Patients with schizophrenia receive medication to alleviate various symptoms, but some efficacious second generation antipsychotics, particularly olanzapine, can cause obesity, dyslipidemia, and diabetes mellitus. It has been generally considered that olanzapine contributes to the development of diabetes by inducing obesity and subsequent insulin resistance. In this study, we examined the effect of olanzapine and risperidone, another second generation antipsychotic, on a hamster pancreatic β cell line, and found that both evoked mild endoplasmic reticulum (ER) stress, as evidenced by mild activation of the ER stress sensor molecule PERK. Surprisingly, only olanzapine induced marked apoptosis. Phosphorylation of the α subunit of eukaryotic initiation factor 2, an event immediately downstream of PERK activation, was not observed in cells treated with olanzapine, protein synthesis continued despite PERK activation, and ER stress was thereby sustained. Secretion of insulin was markedly inhibited, and both proinsulin and insulin accumulated inside olanzapine-treated cells.
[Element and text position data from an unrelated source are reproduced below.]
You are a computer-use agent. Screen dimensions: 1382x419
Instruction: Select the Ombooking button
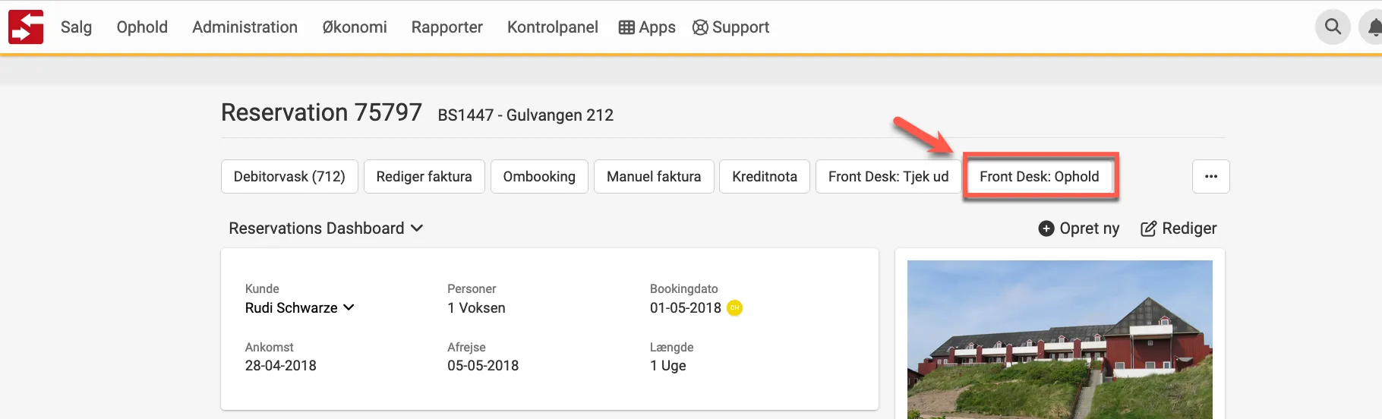pos(539,176)
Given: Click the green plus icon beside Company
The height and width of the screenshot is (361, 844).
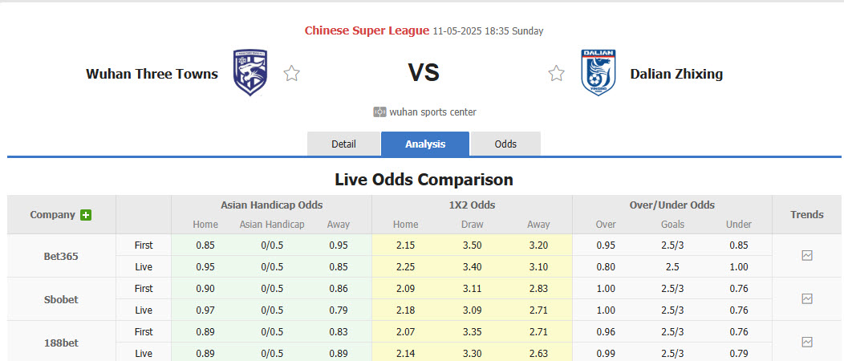Looking at the screenshot, I should coord(86,215).
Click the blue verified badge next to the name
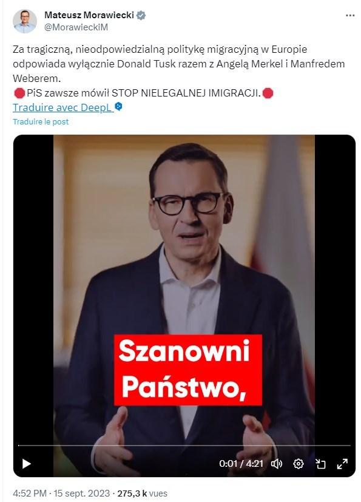361x502 pixels. point(141,15)
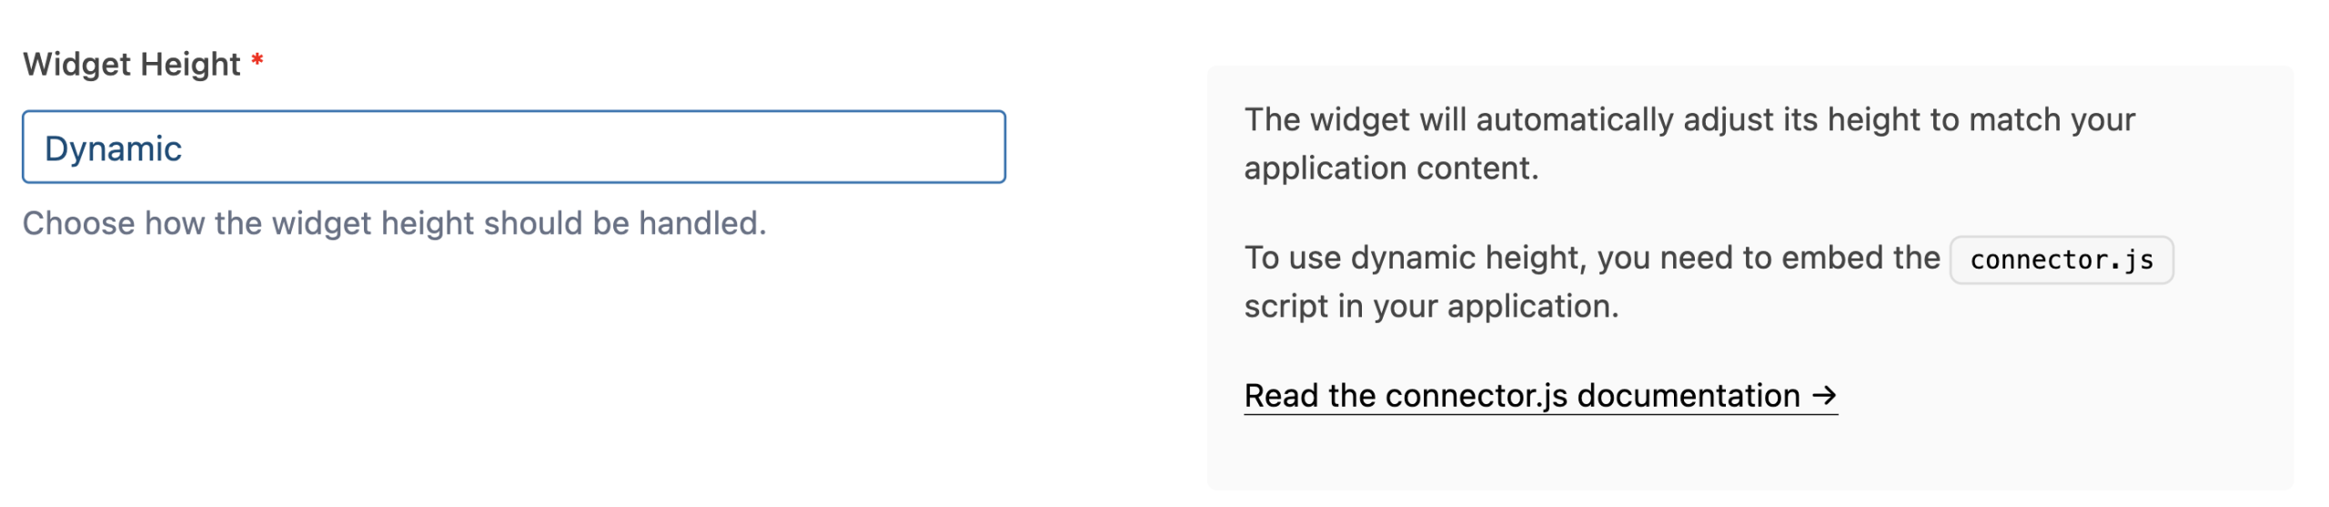
Task: Click the sentence starting 'To use dynamic height'
Action: [x=1592, y=259]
Inhibition of protein synthesis and knockdown of insulin mRNA, which result in less unfolded protein burden, both attenuated subsequent olanzapine-induced apoptosis. Given clinical observations that some patients taking olanzapine exhibit hyperlipidemia and hyperglycemia without gaining weight, our observations suggest that damage to pancreatic β cells may contribute to the undesirable metabolic consequences of olanzapine treatment in some cases.